**Text and item location entries:**
____

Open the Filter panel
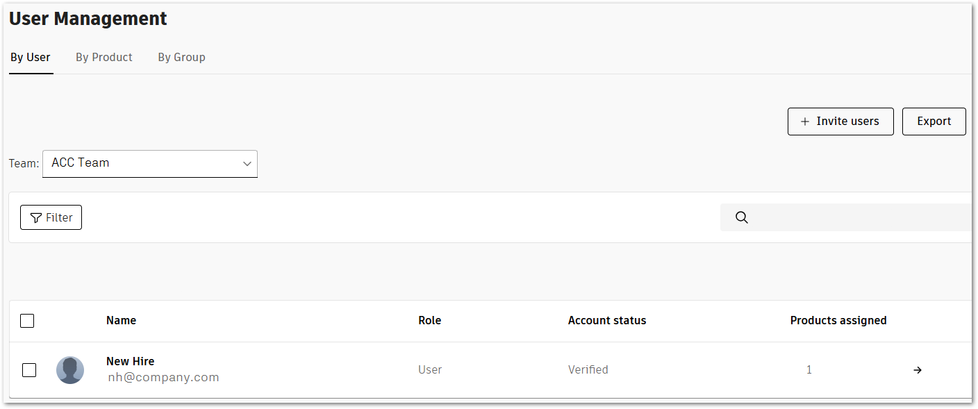 pyautogui.click(x=51, y=217)
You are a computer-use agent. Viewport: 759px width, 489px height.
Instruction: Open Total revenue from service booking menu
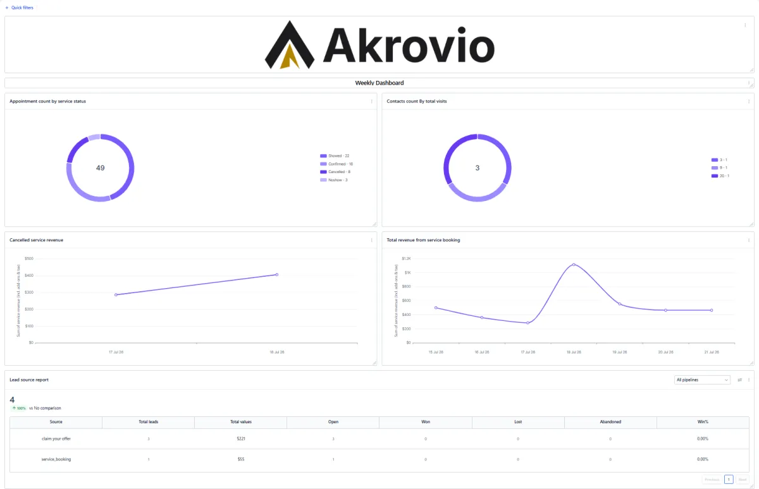749,240
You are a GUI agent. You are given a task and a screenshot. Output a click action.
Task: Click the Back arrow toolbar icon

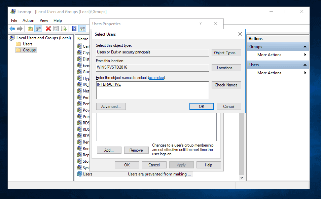point(12,29)
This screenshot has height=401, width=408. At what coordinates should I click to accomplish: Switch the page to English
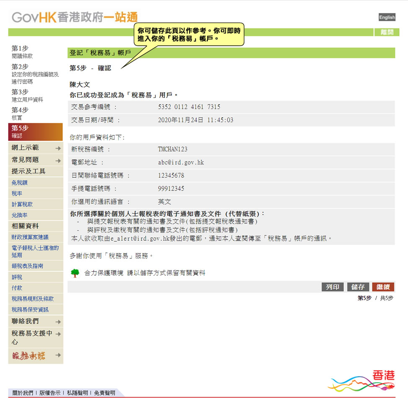point(386,17)
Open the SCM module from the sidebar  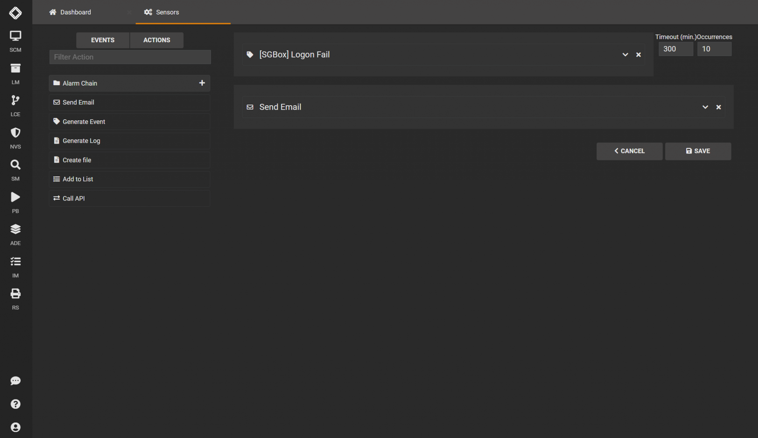[15, 36]
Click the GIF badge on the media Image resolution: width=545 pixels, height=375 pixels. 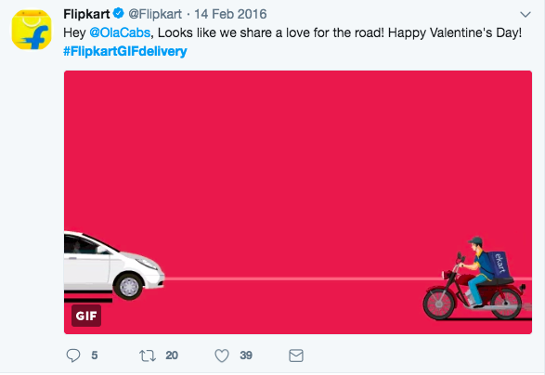[x=86, y=316]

____

Find each line in the entries above that contains the word "agent" and copy those lines.

**In response:**
You are a computer-use agent. Viewport: 759px width, 489px height.
You are a GUI agent. You are given a task and a screenshot. Output a click action.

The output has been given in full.